High-end SQL databases (SQL Server, Oracle, Teradata, Vertica, etc.) are designed for vertical scaling, they like being on machines with lots and lots of memory, fast I/O through SANs and SSDs, and the occasional horizontal scaling through clustering (HA) and partitioning (HC).
"NoSQL" is often compared favourably to "SQL" in performance terms. But fully maxed-out, a high-end SQL database server or cluster will scale almost infinitely. That is how they were intended to be deployed. Beware of dubious benchmarks comparing poorly-normalized, poorly-indexed SQL databases running mysql on entry-level servers (or worse, cloud servers like Amazon EC2) to similarly-deployed NoSQL databases. Apples and oranges. If you work with SQL, don't be scared by that hype.
SQL isn't going anywhere. DBAs are no more likely to vanish as a result of NoSQL than PHP programmers were as a result of Java and XML.
NoSQL isn't going anywhere either, because the development community has correctly recognized that RDBMSes aren't always the optimal solution to every problem.
NoSQL has an advantage with respect to the CAP Theorem, which states that nice things about databases are consistency, availability, and partition tolerance, but you can only pick 2 of the 3. Relational databases give you consistency and availability, and a lot of popular NoSQL databases give you availability and partition tolerance. i.e. You can distribute data across many computers easily with NoSQL. So if you have an application (like a lot of Google's applications) that need to scale to a gajillion users, NoSQL is a better choice.

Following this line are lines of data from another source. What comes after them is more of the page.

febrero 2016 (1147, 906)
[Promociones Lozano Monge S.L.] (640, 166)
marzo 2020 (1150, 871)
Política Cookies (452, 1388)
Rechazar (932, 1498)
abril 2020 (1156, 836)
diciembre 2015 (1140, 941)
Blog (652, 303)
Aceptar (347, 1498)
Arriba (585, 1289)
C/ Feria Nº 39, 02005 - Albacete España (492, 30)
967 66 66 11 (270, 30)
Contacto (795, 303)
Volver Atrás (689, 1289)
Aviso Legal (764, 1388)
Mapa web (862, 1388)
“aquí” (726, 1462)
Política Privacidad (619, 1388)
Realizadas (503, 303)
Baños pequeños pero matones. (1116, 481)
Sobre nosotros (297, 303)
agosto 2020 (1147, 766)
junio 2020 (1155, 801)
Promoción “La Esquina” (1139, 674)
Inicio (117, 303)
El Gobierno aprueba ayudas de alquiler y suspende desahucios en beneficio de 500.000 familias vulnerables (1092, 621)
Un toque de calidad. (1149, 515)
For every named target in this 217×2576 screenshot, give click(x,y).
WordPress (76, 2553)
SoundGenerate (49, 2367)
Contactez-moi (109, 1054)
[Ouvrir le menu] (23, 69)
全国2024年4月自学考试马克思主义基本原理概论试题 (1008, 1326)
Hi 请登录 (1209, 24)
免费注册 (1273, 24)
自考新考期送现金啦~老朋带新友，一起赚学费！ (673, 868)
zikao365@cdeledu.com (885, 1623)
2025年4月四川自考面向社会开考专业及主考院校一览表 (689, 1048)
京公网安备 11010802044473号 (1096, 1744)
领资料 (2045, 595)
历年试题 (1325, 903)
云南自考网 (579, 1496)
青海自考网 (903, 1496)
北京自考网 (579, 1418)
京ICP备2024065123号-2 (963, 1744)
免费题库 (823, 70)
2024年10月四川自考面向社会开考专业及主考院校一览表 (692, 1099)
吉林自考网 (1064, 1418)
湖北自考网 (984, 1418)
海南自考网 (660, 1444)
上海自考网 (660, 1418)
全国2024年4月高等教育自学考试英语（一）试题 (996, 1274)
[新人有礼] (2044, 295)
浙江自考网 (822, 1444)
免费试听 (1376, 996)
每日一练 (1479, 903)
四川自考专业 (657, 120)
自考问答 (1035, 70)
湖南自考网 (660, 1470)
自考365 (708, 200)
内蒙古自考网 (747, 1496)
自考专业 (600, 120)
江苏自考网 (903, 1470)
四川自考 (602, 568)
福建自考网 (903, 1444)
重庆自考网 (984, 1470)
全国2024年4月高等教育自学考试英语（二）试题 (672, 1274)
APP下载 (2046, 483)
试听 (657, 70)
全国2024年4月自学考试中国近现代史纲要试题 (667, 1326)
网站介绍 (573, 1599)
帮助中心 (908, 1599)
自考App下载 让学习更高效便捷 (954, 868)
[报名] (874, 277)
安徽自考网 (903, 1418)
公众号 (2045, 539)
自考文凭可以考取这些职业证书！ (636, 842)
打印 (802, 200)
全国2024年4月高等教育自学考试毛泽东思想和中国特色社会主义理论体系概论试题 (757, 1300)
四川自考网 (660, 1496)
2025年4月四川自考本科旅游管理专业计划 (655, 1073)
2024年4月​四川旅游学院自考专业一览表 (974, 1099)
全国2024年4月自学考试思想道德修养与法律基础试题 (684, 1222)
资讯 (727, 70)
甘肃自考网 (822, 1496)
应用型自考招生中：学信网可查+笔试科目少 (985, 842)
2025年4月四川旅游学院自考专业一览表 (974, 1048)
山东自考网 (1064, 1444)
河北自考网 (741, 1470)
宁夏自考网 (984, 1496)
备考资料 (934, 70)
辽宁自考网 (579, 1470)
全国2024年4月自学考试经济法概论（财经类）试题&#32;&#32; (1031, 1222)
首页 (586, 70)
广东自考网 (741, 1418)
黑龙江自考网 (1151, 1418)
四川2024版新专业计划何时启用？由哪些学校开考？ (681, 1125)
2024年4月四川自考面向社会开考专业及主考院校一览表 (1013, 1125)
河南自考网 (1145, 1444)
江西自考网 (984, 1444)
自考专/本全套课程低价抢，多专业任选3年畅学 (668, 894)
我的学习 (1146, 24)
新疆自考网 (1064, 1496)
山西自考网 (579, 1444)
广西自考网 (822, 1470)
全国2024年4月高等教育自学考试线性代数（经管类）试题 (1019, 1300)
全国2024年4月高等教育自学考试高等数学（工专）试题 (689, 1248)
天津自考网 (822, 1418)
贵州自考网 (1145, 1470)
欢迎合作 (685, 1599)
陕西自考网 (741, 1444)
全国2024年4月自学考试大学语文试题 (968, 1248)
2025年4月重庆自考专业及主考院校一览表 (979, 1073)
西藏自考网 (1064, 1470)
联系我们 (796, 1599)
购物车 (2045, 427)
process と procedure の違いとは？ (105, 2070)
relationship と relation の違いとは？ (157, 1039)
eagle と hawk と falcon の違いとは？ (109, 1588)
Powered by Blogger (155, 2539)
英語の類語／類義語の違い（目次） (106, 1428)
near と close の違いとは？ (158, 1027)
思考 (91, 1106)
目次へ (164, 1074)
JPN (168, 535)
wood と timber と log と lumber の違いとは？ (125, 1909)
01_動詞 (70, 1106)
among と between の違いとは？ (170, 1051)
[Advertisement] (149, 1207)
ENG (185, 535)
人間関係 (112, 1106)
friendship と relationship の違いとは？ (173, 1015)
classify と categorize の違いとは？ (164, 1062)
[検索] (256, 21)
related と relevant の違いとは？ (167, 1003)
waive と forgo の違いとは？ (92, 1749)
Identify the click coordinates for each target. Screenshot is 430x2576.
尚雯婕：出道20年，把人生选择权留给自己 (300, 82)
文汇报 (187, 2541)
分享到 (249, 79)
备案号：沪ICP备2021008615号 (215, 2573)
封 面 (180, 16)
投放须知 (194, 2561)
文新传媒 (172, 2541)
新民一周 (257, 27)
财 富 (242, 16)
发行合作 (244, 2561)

I think some of the advocacy of NoSQL comes from people who have gotten applications working quickly with NoSQL, and ask, "...relational databases? we don't need no stink in' relational databases!". NoSQL seems to be the way to go at Google. Google folks advocate using NoSQL, but it requires a lot of code to dipsy-doodle around data in complex relationships. Problem domains with lots of joins and indices are harder to code with NoSQL plus code vs just SQL. This works for Google because they aggressively recruit prolific coders. The other thing is that a lot of Google applications boil down to being huge lists of stuff that can be scattered across multiple machines. They achieve good query speed with their search indices, Google File System, and Map-Reduce. Joins are not as much of a problem in those applications.
This video at YouTube talks about NoSQL vs SQL. It's kind of funny if you are a SQL advocate, but it describes how you solve problems in NoSQL that were solved in SQL relational databases.

So, as a developer you owe it to yourself to at least learn what NoSQL is, what products it refers to (Cassandra, BigTable, Voldemort, db4o, etc.), and how to build and code against a simple database created with one of these. But don't start throwing away all your SQL databases yet or thinking that your career is going to be made obsolete - that's hype, not reality.